__Work required__
Lines from the line with "Expand the arc tool dropdown arrow" to the line with "Uncheck the Contour" in the entries below, and only those, must be output exactly, with both ends included.

Stored data:
-- Opening Marker --

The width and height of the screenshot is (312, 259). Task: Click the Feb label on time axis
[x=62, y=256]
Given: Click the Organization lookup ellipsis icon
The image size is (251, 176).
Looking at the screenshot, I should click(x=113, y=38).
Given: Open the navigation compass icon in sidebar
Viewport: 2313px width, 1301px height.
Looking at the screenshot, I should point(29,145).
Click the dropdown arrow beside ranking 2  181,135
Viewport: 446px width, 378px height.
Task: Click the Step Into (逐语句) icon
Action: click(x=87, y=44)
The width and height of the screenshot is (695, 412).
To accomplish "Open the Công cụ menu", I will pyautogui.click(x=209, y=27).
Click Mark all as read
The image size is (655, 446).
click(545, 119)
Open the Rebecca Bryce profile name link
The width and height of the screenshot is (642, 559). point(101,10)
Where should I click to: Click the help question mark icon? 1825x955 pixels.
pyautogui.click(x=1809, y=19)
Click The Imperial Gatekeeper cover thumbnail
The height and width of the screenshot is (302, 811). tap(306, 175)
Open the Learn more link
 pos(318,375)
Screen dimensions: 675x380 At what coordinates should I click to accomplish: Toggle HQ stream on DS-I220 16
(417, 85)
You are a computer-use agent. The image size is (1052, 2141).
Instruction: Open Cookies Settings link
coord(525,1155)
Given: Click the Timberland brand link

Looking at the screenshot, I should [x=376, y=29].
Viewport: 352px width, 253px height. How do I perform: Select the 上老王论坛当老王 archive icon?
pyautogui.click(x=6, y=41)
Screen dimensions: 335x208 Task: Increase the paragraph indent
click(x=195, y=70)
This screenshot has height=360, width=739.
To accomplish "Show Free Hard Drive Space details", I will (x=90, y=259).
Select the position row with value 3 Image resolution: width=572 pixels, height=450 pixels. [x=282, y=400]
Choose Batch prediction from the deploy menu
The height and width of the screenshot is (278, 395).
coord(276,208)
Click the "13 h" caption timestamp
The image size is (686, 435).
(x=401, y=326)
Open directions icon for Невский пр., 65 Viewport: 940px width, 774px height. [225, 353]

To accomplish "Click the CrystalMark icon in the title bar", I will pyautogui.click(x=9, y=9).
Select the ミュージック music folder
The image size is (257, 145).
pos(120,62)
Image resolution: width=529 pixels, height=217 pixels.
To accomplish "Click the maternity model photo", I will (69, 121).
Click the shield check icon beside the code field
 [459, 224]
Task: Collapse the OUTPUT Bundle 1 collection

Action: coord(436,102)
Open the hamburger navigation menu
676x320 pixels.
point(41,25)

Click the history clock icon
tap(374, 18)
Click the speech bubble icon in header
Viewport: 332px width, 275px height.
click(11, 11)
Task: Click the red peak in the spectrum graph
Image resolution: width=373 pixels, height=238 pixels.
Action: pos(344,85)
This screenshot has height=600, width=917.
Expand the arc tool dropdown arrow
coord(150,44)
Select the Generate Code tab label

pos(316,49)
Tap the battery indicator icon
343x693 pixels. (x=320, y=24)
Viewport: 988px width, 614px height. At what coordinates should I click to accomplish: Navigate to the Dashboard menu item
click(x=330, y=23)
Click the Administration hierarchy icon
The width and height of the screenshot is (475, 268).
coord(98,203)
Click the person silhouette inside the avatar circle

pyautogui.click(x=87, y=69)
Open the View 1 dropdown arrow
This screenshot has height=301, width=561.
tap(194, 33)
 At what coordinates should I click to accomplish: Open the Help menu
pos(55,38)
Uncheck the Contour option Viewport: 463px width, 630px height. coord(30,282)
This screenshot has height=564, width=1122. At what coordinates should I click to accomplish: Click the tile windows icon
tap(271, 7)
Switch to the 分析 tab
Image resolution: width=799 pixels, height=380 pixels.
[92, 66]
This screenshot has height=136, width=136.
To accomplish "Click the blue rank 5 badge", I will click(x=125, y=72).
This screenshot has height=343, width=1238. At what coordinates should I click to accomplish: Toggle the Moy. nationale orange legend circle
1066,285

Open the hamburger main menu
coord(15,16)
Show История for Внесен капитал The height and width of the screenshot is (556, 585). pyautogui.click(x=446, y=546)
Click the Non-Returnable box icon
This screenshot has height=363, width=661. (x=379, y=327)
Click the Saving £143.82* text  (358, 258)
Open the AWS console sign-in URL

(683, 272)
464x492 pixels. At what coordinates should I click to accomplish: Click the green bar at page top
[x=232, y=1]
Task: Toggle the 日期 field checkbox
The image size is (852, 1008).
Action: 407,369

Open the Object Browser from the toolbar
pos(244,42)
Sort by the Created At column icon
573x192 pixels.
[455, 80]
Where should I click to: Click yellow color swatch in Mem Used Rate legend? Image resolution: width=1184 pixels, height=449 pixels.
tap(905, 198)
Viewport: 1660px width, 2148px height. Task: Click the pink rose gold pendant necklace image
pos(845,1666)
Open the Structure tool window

-- Closing Marker --

__Response__
Expand the arc tool dropdown arrow
coord(150,44)
Select the Generate Code tab label

pos(316,49)
Tap the battery indicator icon
343x693 pixels. (x=320, y=24)
Viewport: 988px width, 614px height. At what coordinates should I click to accomplish: Navigate to the Dashboard menu item
click(x=330, y=23)
Click the Administration hierarchy icon
The width and height of the screenshot is (475, 268).
coord(98,203)
Click the person silhouette inside the avatar circle

pyautogui.click(x=87, y=69)
Open the View 1 dropdown arrow
This screenshot has height=301, width=561.
tap(194, 33)
 At what coordinates should I click to accomplish: Open the Help menu
pos(55,38)
Uncheck the Contour option Viewport: 463px width, 630px height. coord(30,282)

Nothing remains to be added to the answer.